== What to work on ==
Transcribe the listing below in full, keeping every line exactly as it is.
++++ Given entries
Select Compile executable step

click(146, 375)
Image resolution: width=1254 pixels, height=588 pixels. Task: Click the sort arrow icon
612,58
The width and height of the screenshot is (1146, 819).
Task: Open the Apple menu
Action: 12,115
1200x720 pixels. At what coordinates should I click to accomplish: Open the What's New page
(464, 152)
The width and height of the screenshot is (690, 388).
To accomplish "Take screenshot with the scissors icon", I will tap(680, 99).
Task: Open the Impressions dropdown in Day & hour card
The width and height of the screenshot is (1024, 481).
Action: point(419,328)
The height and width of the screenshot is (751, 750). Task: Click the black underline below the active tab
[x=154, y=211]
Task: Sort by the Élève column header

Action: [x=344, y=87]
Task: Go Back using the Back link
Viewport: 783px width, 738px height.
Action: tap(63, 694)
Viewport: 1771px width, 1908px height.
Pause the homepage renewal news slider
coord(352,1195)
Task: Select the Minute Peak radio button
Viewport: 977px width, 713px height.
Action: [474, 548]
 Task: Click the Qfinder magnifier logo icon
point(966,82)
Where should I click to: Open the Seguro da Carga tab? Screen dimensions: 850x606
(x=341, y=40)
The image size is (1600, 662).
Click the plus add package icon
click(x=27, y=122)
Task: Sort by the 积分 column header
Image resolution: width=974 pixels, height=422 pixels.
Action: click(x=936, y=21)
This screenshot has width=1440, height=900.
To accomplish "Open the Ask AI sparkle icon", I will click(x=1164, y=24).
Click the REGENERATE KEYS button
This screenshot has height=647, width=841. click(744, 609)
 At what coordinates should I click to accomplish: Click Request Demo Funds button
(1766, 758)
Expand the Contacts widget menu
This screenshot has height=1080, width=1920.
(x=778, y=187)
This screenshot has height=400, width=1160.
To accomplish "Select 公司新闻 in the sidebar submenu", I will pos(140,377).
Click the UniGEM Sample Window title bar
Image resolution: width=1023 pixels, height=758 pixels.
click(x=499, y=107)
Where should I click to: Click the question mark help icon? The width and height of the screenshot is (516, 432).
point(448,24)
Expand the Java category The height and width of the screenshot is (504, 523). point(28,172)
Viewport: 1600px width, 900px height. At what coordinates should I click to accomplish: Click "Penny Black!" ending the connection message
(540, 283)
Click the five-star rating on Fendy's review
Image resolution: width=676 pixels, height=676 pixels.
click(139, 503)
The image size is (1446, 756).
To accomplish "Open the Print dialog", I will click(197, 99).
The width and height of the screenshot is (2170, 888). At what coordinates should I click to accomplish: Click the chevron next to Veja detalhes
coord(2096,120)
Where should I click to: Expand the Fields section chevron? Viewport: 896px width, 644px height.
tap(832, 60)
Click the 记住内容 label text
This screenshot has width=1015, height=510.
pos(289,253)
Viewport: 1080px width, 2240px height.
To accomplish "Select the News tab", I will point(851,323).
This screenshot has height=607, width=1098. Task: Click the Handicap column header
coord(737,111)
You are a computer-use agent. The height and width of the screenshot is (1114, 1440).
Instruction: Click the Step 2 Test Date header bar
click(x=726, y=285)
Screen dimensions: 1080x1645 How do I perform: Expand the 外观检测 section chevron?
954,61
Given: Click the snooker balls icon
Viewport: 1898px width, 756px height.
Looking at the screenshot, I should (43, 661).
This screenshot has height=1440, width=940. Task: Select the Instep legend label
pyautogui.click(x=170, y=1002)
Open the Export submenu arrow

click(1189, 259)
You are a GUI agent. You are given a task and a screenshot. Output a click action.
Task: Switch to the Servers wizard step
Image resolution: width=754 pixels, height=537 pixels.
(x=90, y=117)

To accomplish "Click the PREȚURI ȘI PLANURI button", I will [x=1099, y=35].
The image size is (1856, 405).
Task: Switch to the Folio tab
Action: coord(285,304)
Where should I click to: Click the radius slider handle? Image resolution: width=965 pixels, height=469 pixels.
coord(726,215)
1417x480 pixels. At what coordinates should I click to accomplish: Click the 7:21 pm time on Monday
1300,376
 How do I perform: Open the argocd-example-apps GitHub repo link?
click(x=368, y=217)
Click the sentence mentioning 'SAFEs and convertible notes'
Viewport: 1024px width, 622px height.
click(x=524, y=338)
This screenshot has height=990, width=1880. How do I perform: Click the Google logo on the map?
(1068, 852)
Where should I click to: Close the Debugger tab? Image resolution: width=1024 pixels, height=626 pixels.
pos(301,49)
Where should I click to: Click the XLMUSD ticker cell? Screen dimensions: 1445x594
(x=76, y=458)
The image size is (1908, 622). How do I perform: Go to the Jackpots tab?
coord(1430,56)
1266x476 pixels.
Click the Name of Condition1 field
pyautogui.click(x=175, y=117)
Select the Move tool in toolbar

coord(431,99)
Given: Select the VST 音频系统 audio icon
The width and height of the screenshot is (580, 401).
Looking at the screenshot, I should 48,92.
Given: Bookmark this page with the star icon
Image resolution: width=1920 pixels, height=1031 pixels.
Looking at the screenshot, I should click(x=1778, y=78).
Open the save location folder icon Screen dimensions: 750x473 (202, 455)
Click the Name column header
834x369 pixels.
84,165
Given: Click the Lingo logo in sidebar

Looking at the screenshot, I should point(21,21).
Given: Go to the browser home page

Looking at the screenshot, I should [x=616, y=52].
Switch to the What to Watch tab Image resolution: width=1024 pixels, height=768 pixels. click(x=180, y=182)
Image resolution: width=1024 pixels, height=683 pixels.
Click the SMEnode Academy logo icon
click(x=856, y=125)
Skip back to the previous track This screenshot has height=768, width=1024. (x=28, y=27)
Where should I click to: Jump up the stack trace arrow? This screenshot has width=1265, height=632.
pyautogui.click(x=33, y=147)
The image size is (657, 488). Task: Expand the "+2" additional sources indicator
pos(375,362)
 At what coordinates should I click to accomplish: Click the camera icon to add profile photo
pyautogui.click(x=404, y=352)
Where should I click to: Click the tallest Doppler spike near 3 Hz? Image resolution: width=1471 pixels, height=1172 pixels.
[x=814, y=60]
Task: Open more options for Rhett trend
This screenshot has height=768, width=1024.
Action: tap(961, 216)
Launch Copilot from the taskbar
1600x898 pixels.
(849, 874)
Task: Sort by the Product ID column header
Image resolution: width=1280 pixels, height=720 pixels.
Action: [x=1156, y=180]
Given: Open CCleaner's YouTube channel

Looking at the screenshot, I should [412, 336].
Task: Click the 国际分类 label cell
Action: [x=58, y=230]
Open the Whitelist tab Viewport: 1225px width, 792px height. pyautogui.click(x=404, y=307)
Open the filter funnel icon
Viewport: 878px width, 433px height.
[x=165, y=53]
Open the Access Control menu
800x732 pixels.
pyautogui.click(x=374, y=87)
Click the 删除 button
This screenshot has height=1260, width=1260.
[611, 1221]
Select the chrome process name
++++++++
== Solution to this exercise ==
Select Compile executable step

click(146, 375)
Image resolution: width=1254 pixels, height=588 pixels. Task: Click the sort arrow icon
612,58
The width and height of the screenshot is (1146, 819).
Task: Open the Apple menu
Action: 12,115
1200x720 pixels. At what coordinates should I click to accomplish: Open the What's New page
(464, 152)
The width and height of the screenshot is (690, 388).
To accomplish "Take screenshot with the scissors icon", I will tap(680, 99).
Task: Open the Impressions dropdown in Day & hour card
The width and height of the screenshot is (1024, 481).
Action: point(419,328)
The height and width of the screenshot is (751, 750). Task: Click the black underline below the active tab
[x=154, y=211]
Task: Sort by the Élève column header

Action: [x=344, y=87]
Task: Go Back using the Back link
Viewport: 783px width, 738px height.
Action: tap(63, 694)
Viewport: 1771px width, 1908px height.
Pause the homepage renewal news slider
coord(352,1195)
Task: Select the Minute Peak radio button
Viewport: 977px width, 713px height.
Action: [474, 548]
 Task: Click the Qfinder magnifier logo icon
point(966,82)
Where should I click to: Open the Seguro da Carga tab? Screen dimensions: 850x606
(x=341, y=40)
The image size is (1600, 662).
Click the plus add package icon
click(x=27, y=122)
Task: Sort by the 积分 column header
Image resolution: width=974 pixels, height=422 pixels.
Action: click(x=936, y=21)
This screenshot has width=1440, height=900.
To accomplish "Open the Ask AI sparkle icon", I will click(x=1164, y=24).
Click the REGENERATE KEYS button
This screenshot has height=647, width=841. click(744, 609)
 At what coordinates should I click to accomplish: Click Request Demo Funds button
(1766, 758)
Expand the Contacts widget menu
This screenshot has height=1080, width=1920.
(x=778, y=187)
This screenshot has height=400, width=1160.
To accomplish "Select 公司新闻 in the sidebar submenu", I will pos(140,377).
Click the UniGEM Sample Window title bar
Image resolution: width=1023 pixels, height=758 pixels.
click(x=499, y=107)
Where should I click to: Click the question mark help icon? The width and height of the screenshot is (516, 432).
point(448,24)
Expand the Java category The height and width of the screenshot is (504, 523). point(28,172)
Viewport: 1600px width, 900px height. At what coordinates should I click to accomplish: Click "Penny Black!" ending the connection message
(540, 283)
Click the five-star rating on Fendy's review
Image resolution: width=676 pixels, height=676 pixels.
click(139, 503)
The image size is (1446, 756).
To accomplish "Open the Print dialog", I will click(197, 99).
The width and height of the screenshot is (2170, 888). At what coordinates should I click to accomplish: Click the chevron next to Veja detalhes
coord(2096,120)
Where should I click to: Expand the Fields section chevron? Viewport: 896px width, 644px height.
tap(832, 60)
Click the 记住内容 label text
This screenshot has width=1015, height=510.
pos(289,253)
Viewport: 1080px width, 2240px height.
To accomplish "Select the News tab", I will point(851,323).
This screenshot has height=607, width=1098. Task: Click the Handicap column header
coord(737,111)
You are a computer-use agent. The height and width of the screenshot is (1114, 1440).
Instruction: Click the Step 2 Test Date header bar
click(x=726, y=285)
Screen dimensions: 1080x1645 How do I perform: Expand the 外观检测 section chevron?
954,61
Given: Click the snooker balls icon
Viewport: 1898px width, 756px height.
Looking at the screenshot, I should (43, 661).
This screenshot has height=1440, width=940. Task: Select the Instep legend label
pyautogui.click(x=170, y=1002)
Open the Export submenu arrow

click(1189, 259)
You are a GUI agent. You are given a task and a screenshot. Output a click action.
Task: Switch to the Servers wizard step
Image resolution: width=754 pixels, height=537 pixels.
(x=90, y=117)

To accomplish "Click the PREȚURI ȘI PLANURI button", I will [x=1099, y=35].
The image size is (1856, 405).
Task: Switch to the Folio tab
Action: coord(285,304)
Where should I click to: Click the radius slider handle? Image resolution: width=965 pixels, height=469 pixels.
coord(726,215)
1417x480 pixels. At what coordinates should I click to accomplish: Click the 7:21 pm time on Monday
1300,376
 How do I perform: Open the argocd-example-apps GitHub repo link?
click(x=368, y=217)
Click the sentence mentioning 'SAFEs and convertible notes'
Viewport: 1024px width, 622px height.
click(x=524, y=338)
This screenshot has height=990, width=1880. How do I perform: Click the Google logo on the map?
(1068, 852)
Where should I click to: Close the Debugger tab? Image resolution: width=1024 pixels, height=626 pixels.
pos(301,49)
Where should I click to: Click the XLMUSD ticker cell? Screen dimensions: 1445x594
(x=76, y=458)
The image size is (1908, 622). How do I perform: Go to the Jackpots tab?
coord(1430,56)
1266x476 pixels.
Click the Name of Condition1 field
pyautogui.click(x=175, y=117)
Select the Move tool in toolbar

coord(431,99)
Given: Select the VST 音频系统 audio icon
The width and height of the screenshot is (580, 401).
Looking at the screenshot, I should 48,92.
Given: Bookmark this page with the star icon
Image resolution: width=1920 pixels, height=1031 pixels.
Looking at the screenshot, I should click(x=1778, y=78).
Open the save location folder icon Screen dimensions: 750x473 (202, 455)
Click the Name column header
834x369 pixels.
84,165
Given: Click the Lingo logo in sidebar

Looking at the screenshot, I should point(21,21).
Given: Go to the browser home page

Looking at the screenshot, I should [x=616, y=52].
Switch to the What to Watch tab Image resolution: width=1024 pixels, height=768 pixels. click(x=180, y=182)
Image resolution: width=1024 pixels, height=683 pixels.
Click the SMEnode Academy logo icon
click(x=856, y=125)
Skip back to the previous track This screenshot has height=768, width=1024. (x=28, y=27)
Where should I click to: Jump up the stack trace arrow? This screenshot has width=1265, height=632.
pyautogui.click(x=33, y=147)
The image size is (657, 488). Task: Expand the "+2" additional sources indicator
pos(375,362)
 At what coordinates should I click to accomplish: Click the camera icon to add profile photo
pyautogui.click(x=404, y=352)
Where should I click to: Click the tallest Doppler spike near 3 Hz? Image resolution: width=1471 pixels, height=1172 pixels.
[x=814, y=60]
Task: Open more options for Rhett trend
This screenshot has height=768, width=1024.
Action: tap(961, 216)
Launch Copilot from the taskbar
1600x898 pixels.
(849, 874)
Task: Sort by the Product ID column header
Image resolution: width=1280 pixels, height=720 pixels.
Action: [x=1156, y=180]
Given: Open CCleaner's YouTube channel

Looking at the screenshot, I should [412, 336].
Task: Click the 国际分类 label cell
Action: [x=58, y=230]
Open the Whitelist tab Viewport: 1225px width, 792px height. pyautogui.click(x=404, y=307)
Open the filter funnel icon
Viewport: 878px width, 433px height.
[x=165, y=53]
Open the Access Control menu
800x732 pixels.
pyautogui.click(x=374, y=87)
Click the 删除 button
This screenshot has height=1260, width=1260.
[611, 1221]
Select the chrome process name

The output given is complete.